Van Gerechtsdeurwaarder E.J.M van Hal, gevestigd te Den Haag, aldaar kantoorhoudende aan het Nassauplein 21, ontving ik op 13 november 2014 een kennisgeving op basis van artikel 3a van de Gerechtsdeurwaarderswet, waarin hij mij in kennis stelt van een door hem ontvangen opdracht tot het betekenen van een dagvaarding aan de Staat Canada. Het betreft een dagvaarding in een arbeidsrechtelijk geschil tussen een medewerker van de Canadese ambassade in Nederland en de Staat Canada.

Gebleken is dat de functie van betrokken medewerker van de Canadese ambassade ‘senior consular officer’ was. De ‘consulaire ambtenaar’ wordt onder het Verdrag van Wenen inzake consulaire betrekkingen van 1963 gedefinieerd als een persoon aan wie de uitoefening van consulaire werkzaamheden is opgedragen (artikel 1 lid 1 sub d).
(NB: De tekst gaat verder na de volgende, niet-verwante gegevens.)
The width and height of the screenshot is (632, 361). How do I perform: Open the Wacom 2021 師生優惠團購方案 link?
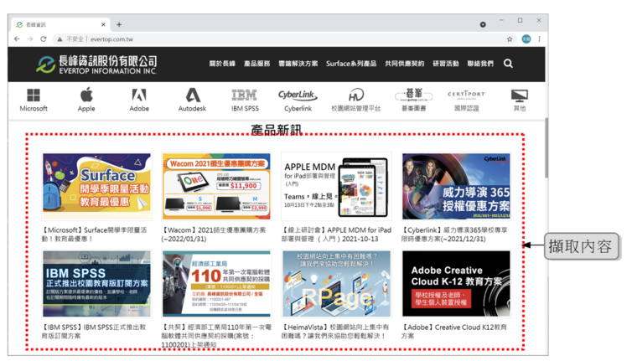point(214,235)
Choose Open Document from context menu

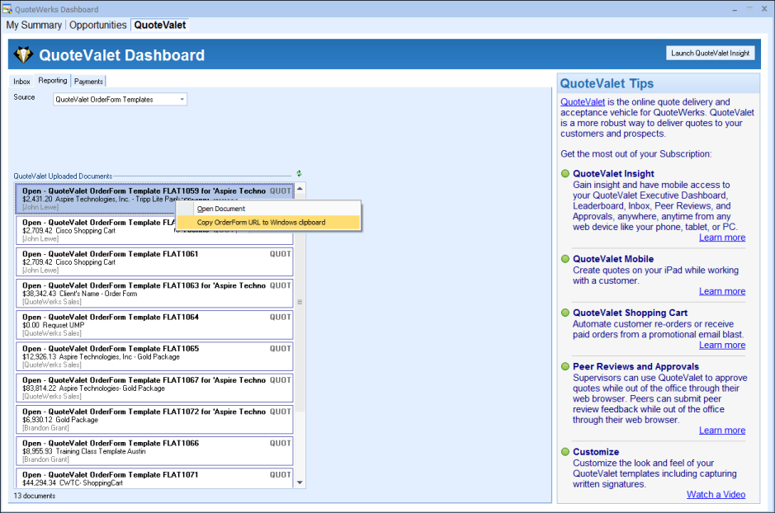pos(221,209)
Ten aanzien van arbeidscontracten van personen wier functie binnen de definitie van consulair ambtenaar valt, bepaalt het VN Verdrag inzake de immuniteit van rechtsmacht van staten en hun eigendommen (Trb 2010, 272) in artikel 11 lid 2 sub b.ii dat de betrokken Staat immuniteit van jurisdictie toekomt. Dit verdrag is weliswaar nog niet geratificeerd door Nederland, maar de hier aangehaalde bepaling wordt, ook door de Nederlandse rechter, als codificatie van het internationale gewoonterecht beschouwd (zie Hof ’s Gravenhage, 28 maart 2008, ro. 2.13 ECLI:NL:GHSGR:2008:BC8063 en HR, 5 februari 2010, NJ 2010/524 ro. 3.3 ECLI:NL:HR:2010:BK6673).

Ik acht de voorgenomen ambtshandeling, na consultatie van mijn ambtgenoot van Buitenlandse zaken, in strijd met de volkenrechtelijke verplichtingen van de Nederlandse Staat.

Op grond van artikel 3a, tweede en vijfde lid, van de Gerechtsdeurwaarderswet zeg ik bovengenoemde gerechtsdeurwaarder en zijn kantoorgenoten aan dat de voorgenoemde ambtshandeling strijdig is met de volkenrechtelijke verplichtingen van de Nederlandse Staat en dat uitvoering daarvan – voor zover nog niet verricht – moet worden geweigerd.

Deze aanzegging is met onmiddellijke ingang van kracht en zal worden gepubliceerd in de Staatscourant.